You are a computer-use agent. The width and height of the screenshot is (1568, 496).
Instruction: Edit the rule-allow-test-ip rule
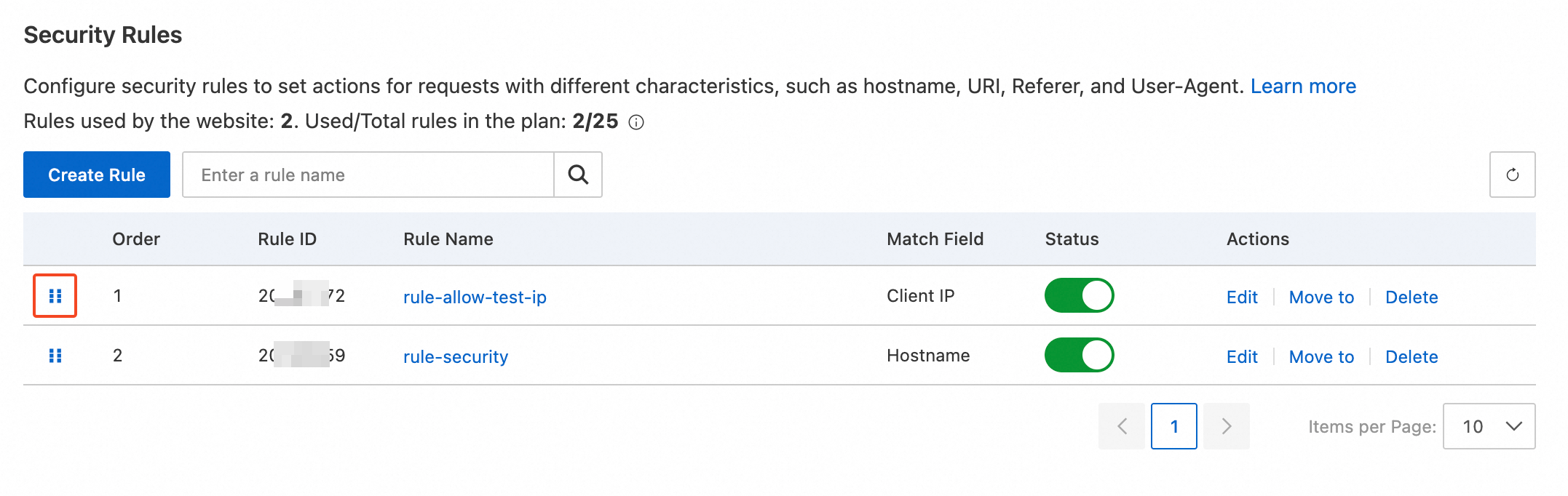coord(1242,297)
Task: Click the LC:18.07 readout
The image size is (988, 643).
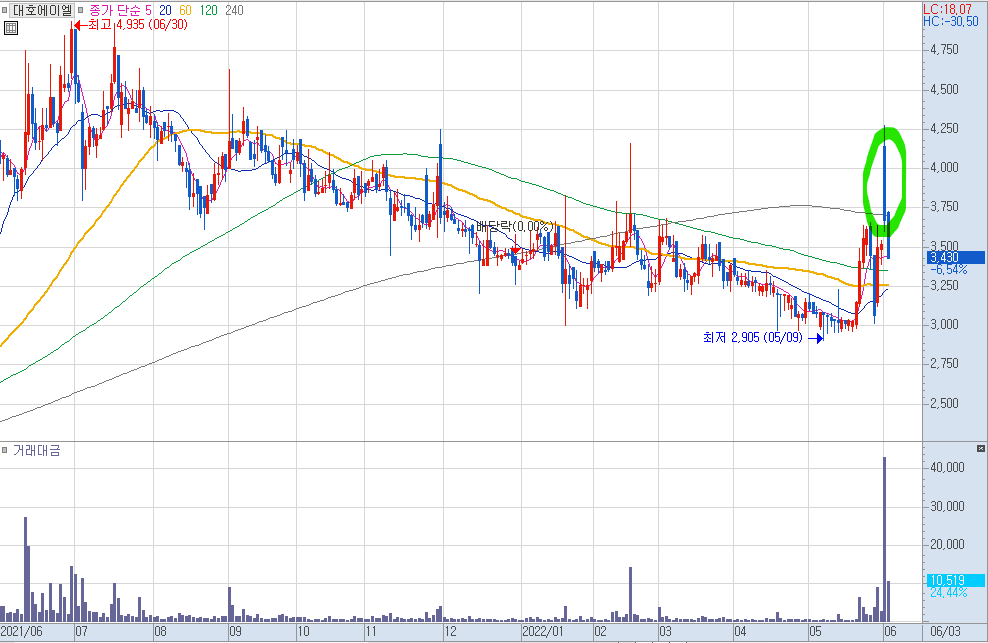Action: pyautogui.click(x=948, y=9)
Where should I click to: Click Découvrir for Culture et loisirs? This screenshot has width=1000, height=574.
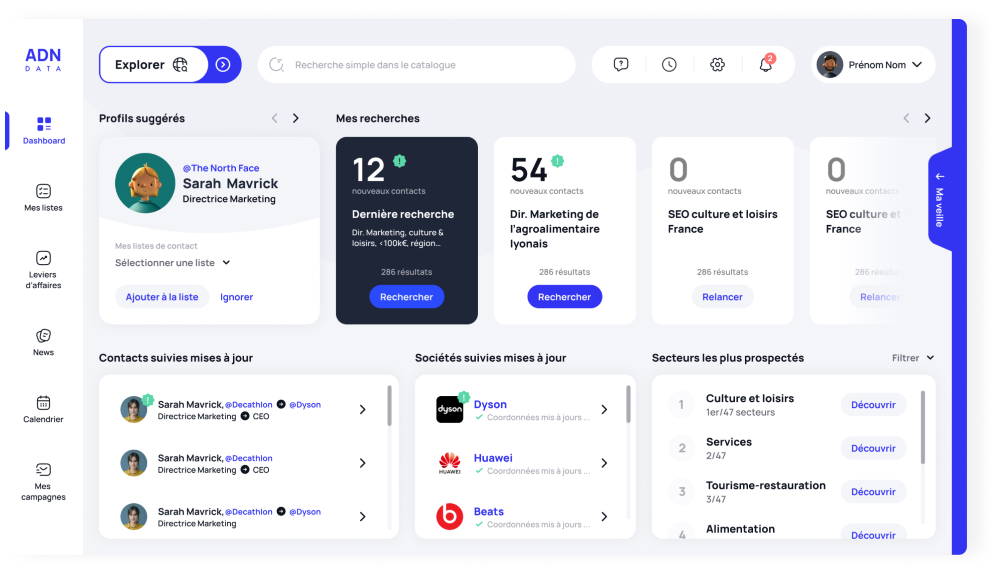[872, 405]
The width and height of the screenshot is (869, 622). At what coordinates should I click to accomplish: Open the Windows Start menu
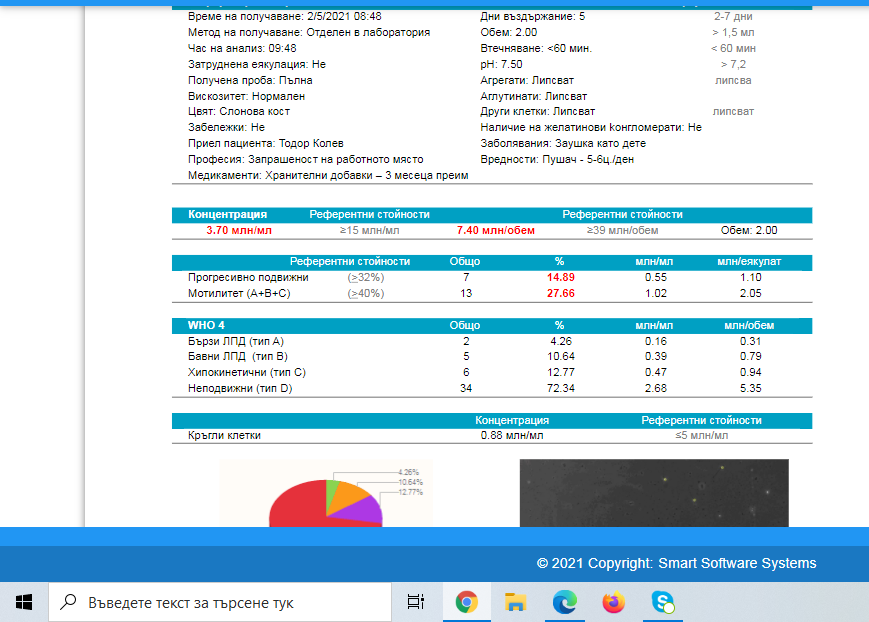(24, 602)
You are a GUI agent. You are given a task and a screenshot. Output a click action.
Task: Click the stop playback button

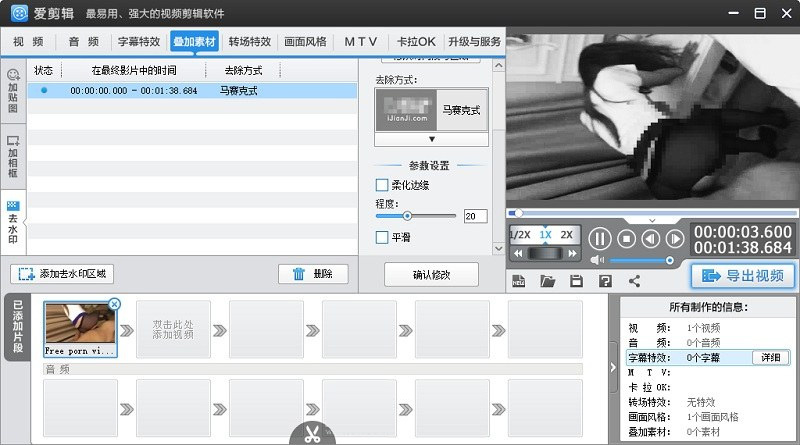626,239
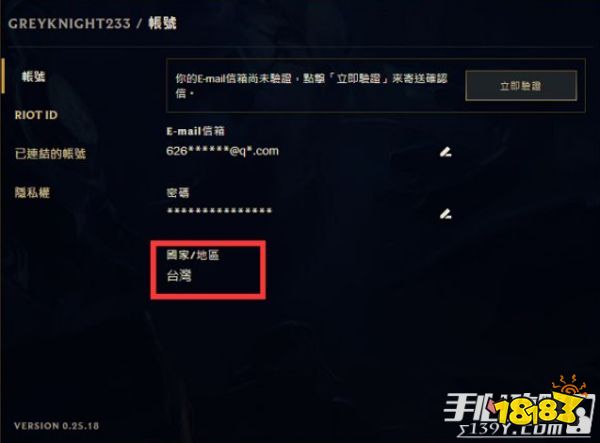Select the masked password asterisks field
Screen dimensions: 600x443
219,211
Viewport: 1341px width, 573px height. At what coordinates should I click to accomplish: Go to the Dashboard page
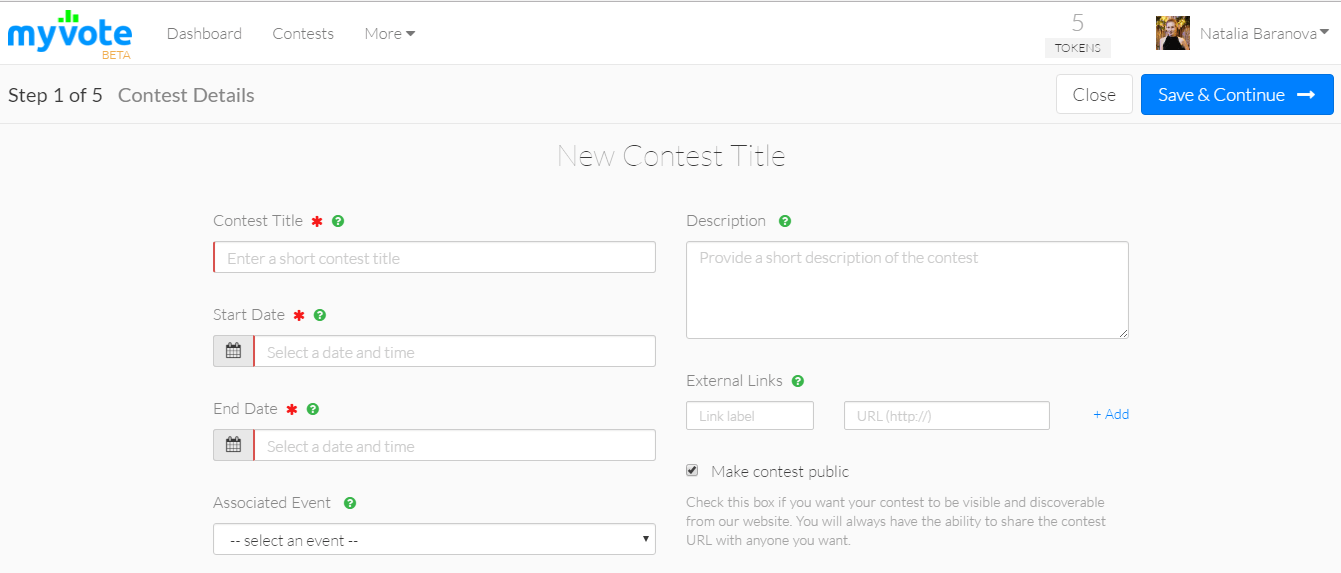pos(204,34)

+++++

== Problem to work on ==
Give back exactly the lines running from the one that contains "Task: Click the stop playback button" to the end of the records, including both of those lines and excluding every picture.

== Response ==
Task: Click the stop playback button

626,239
Select the masked password asterisks field
Screen dimensions: 600x443
219,211
Viewport: 1341px width, 573px height. At what coordinates should I click to accomplish: Go to the Dashboard page
pos(204,34)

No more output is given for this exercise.